---------- Selected passage

It happens all the time. You make an experiment on nonlocality or steering, and you want to test whether the data you collected is compatible with hidden variables. You plug them into the computer and the answer is no, they are not. You examine them a bit more closely, and you see that they are also incompatible with quantum mechanics, because they are signalling. After a bit of cold sweating, you realize that they are very close to non-signalling, all the trouble happened because the computer needs them to be exactly non-signalling. You then relax, project them onto the non-signalling subspace, and call it a day.
Never do this. Experimental data is sacred. You can’t arbitrarily chop it off to fit your Procrustean bed.
First of all, remember that even if your probabilities are strictly non-signalling, the probability of obtaining relative frequencies that respect the no-signalling equations exactly is effectively zero. There’s nothing wrong with “signalling” frequencies. On the contrary, if some experimentalist reported relative frequencies that were exactly non-signalling I’d be very suspicious. What you should get in a real experiment are frequencies that are very close to non-signalling, but not exactly1.
“That doesn’t help me”, you reply. “I can accept signalling frequencies all day long, but the computer still needs them to be non-signalling in order to test hidden variable models.”
Sure, but what the computer needs are non-signalling probabilities, that you should infer from the signalling frequencies.
“Exactly, and to infer non-signalling probabilities I just project the frequencies onto the non-signalling subspace.”
No! Inferring probabilities from frequencies is the oldest problem in statistics. People have studied this problem to death, and came up with several respectable methods. There’s no point in reinventing the wheel. And if you do insist in reinventing the wheel, you’d better be damn sure that it’s round.
To make it clear that this projection technique is a square wheel, I’ll examine in detail a toy version of the problem of getting non-signalling probabilities. The simplest case of the real problem involves getting from a 12-dimensional space of frequencies to a 8-dimensional non-signalling subspace, which is too much to do by hand for even the most dedicated PhD students2. Instead I’ll go for the minimal scenario, a 2-dimenionsal space of frequencies that goes down to a 1-dimensional subspace.
Consider then an experiment with 3 possible outcomes, 0,1, and 2, where our analogue of the no-signalling assumption is that $p_1 = 2p_0$. The possible relative frequencies we can observe are in triangle bounded by $p_0 \ge 0$, $p_1 \ge 0$, and $p_0 + p_1 \le 1$. The possible probabilities are just the line $p_1 = 2p_0$ inside this triangle. Again, if we generate data according to these probabilities they will almost surely not fall in the $p_1 = 2p_0$ line. Let’s say we observed $n_0$ outcomes 0, $n_1$ outcomes 1, and $n_2$ outcomes 2. What is the probability $p_0$ we should infer from this data?

--------------------
---------- Dataset excerpt

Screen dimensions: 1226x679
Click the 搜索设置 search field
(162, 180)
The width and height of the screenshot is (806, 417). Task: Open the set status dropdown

--------------------

## Actions to take
(A) Answer these about the passage on non-signalling data:
(i) According to the passage, what is the probability of getting relative frequencies that satisfy the no-signalling equations exactly?
(ii) In the simplest case of the real problem, how many dimensions do the frequency space and the non-signalling subspace each have?
(iii) In the toy experiment, what relation serves as the analogue of the no-signalling assumption?
(B) Please pick up the passage on non-signalling data after its closing question and continue it.
The lines play no part in this work.

## The replies
(A)
(i) Effectively zero.
(ii) The frequency space has 12 dimensions and the non-signalling subspace has 8.
(iii) p_1 = 2p_0.

(B)
Let’s start with the projection technique. Compute the relative frequencies $f_0 = n_0/n$ and $f_1 = n_1/n$, and project the point $(f_0,f_1)$ onto the line $p_1 = 2p_0$. Which projection, though? There are infinitely many. The most natural one is an orthogonal projection, but that already weirds me out. Why on Earth are we talking about angles between probability distributions? They are vectors of real numbers, sure, we can compute angles, but we shouldn’t expect them to mean anything. Doing it anyway, we get that
\[ p_0 = \frac15(f_0 + 2f_1)\quad\text{and}\quad p_1 = \frac25(f_0 + 2f_1),\]which do not respect positivity: if $f_0=0$ and $f_1=1$ we have that $p_0+p_1 = 6/5$, which implies that $p_2 = -1/5$.3 What now? Arbitrarily make the probabilities positive? Invent some other method, such as minimizing the distance from the point $(f_0,f_1)$ to the line $p_1 = 2p_0$? Which distance then? Euclidean? Total variation? No, it’s time to admit that it was a bad idea to start with and open a statistics textbook.
You’ll find there a very popular method, maximum likelihood. We write the likelihood function
\[L(p_0) = p_0^{n_0} (2 p_0)^{n_1} (1-3p_0)^{n_2},\]which is just the probability of the data given the parameter $p_0$, and maximize it, finding
\[p_0 = \frac13(f_0 + f_1)\quad\text{and}\quad p_1 = \frac23(f_0+f_1).\]Now maximum likelihood is probably the shittiest statistical method one can used, but at least the answer makes sense. The resulting probabilities are normalized, and they mean something: they are those which assigned the highest probability to the observed data. My point is that even the worst statistical method is better than arbitrarily chopping off your data. Moreover, it’s very easy to do, so there’s no excuse.
If you want to do things properly, though, you have to do Bayesian inference. You have to multiply the likelihood function by the prior, normalize that, and compute the expected $p_0$ from the posterior in order to obtain a point estimate. It’s a bit more work, but in this case is still easy, and for a flat prior it gives
\[p_0 = \frac13\frac{n_0 + n_1+1}{n+1}\quad\text{and}\quad p_1 = \frac23\frac{n_0 + n_1+1}{n+1}.\]Besides getting a more sensible answer and the ability to change the prior, the key advantage of Bayesian inference is that it gives you the whole posterior distribution. It naturally provides you a confidence region around your estimate, the beloved error bars any experimental paper must include. It’s harder to do, sure, but none of you got into physics because it was easy, right?